Watching Black Panther as a White Woman
This film is not just important for the black community, or even just for minority groups. It is important for white people to watch the film as well. As a white woman, I originally went to watch Black Panther to simply support a film I knew was important for people of color and to enjoy the experience. However, as I sat in a theater full of children of color, listening to their reactions to the dialogue and every plot twist, I truly believe that I gained a deeper understanding of the film’s importance. The kids were excited and absorbed in every moment. I realized the extent to which I am privileged to have characters I can identify with in just about every movie and television show. It is something that I have taken for granted for a long time.
I also realized how important it is that black people have an increased opportunity to speak. White people need to be close allies of course, but we should not dominate the conversation. We need to support the creation and maintenance of platforms from which they can represent themselves. We have a history of making everything about us, and we need to ensure that that does not continue. In the past, white people have stolen land, enslaved entire nations of people, and destroyed families for their own selfish gain. We now need to be a part of fixing the damage that our ancestors have caused and work to empower people of color in every way possible.
Why Does this Matter?
There are some people who question the importance of representation in the media. They do not understand why it is so vital to have well-developed characters of color and female characters. Dr. Christopher Bell provided a thorough explanation of this in his TED Talk, “Bring on the Female Superheroes!” In his talk, Bell explains public pedagogy, or “how societies are taught ideologies.” This involves concepts such as what it means to be a member of the different genders, how to behave while in public, and how to be polite. According to Bell, we now live in a 100% media saturated society, meaning every part of our lives, including public pedagogy, is influenced by what we seen on television, in films, and on social media. The characters and the people that children see through the media are key in their understanding of the world. When children are unable to see people they identify with as leaders, scientists, or artists, it is difficult for them to see a future where they are doing those things. The media you consume impacts your outlook on who you can be.

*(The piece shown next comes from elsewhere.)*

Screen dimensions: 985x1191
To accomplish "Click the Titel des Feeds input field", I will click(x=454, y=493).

The film shows traditional gender roles being smashed through all its characters. Women can be warriors, scientists, and world-changers. They can be protectors and leaders. Men can be compassionate and emotional. They do not have to fit into ‘traditional masculinity’. People can support each other in their choices, regardless of how it fits societal expectations. In the film, the country of Wakanda contains a society in which gender roles do not seem to apply. The proposal of a woman becoming the leader and Black Panther is not questioned. The king’s guards are women, and no one tries to fight it or questions the Dora Milaje’s ability to protect their leader. All people are equal and are offered the same opportunities.

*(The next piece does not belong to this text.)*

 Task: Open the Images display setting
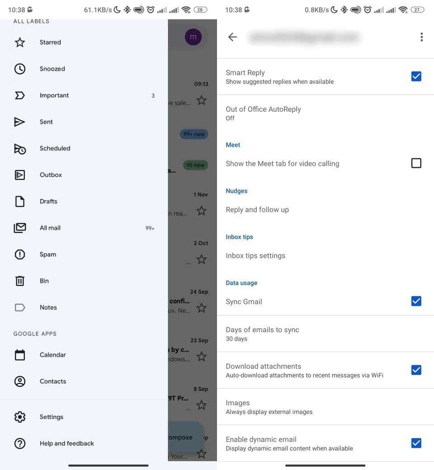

In addition to its being a huge leap in representation, the film also acts as a proof that change is possible. More representation, better opportunities, and a better future are all within reach for marginalized groups. It is crucial that we maintain this momentum. The Black Panther film is an immense milestone, but there is still more to do. There still needs to be more representation for the black community and similar representation for other people of color. We need to work towards a future where such a representative film is a norm rather than an anomaly.